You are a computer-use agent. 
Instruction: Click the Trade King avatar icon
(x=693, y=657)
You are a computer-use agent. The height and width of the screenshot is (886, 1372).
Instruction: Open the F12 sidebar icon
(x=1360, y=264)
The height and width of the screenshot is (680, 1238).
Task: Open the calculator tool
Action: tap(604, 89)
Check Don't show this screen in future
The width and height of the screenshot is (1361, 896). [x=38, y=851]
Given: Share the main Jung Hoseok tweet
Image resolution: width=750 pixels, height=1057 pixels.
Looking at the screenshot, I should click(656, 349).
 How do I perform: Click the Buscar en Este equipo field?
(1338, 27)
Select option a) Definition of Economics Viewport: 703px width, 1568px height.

==============================

* _Instructions to follow_: Reproduce every one of the records above verbatim, line by line, without altering any character.

* _Answer below_:
You are a computer-use agent. 
Instruction: Click the Trade King avatar icon
(x=693, y=657)
You are a computer-use agent. The height and width of the screenshot is (886, 1372).
Instruction: Open the F12 sidebar icon
(x=1360, y=264)
The height and width of the screenshot is (680, 1238).
Task: Open the calculator tool
Action: tap(604, 89)
Check Don't show this screen in future
The width and height of the screenshot is (1361, 896). [x=38, y=851]
Given: Share the main Jung Hoseok tweet
Image resolution: width=750 pixels, height=1057 pixels.
Looking at the screenshot, I should click(656, 349).
 How do I perform: Click the Buscar en Este equipo field?
(1338, 27)
Select option a) Definition of Economics Viewport: 703px width, 1568px height.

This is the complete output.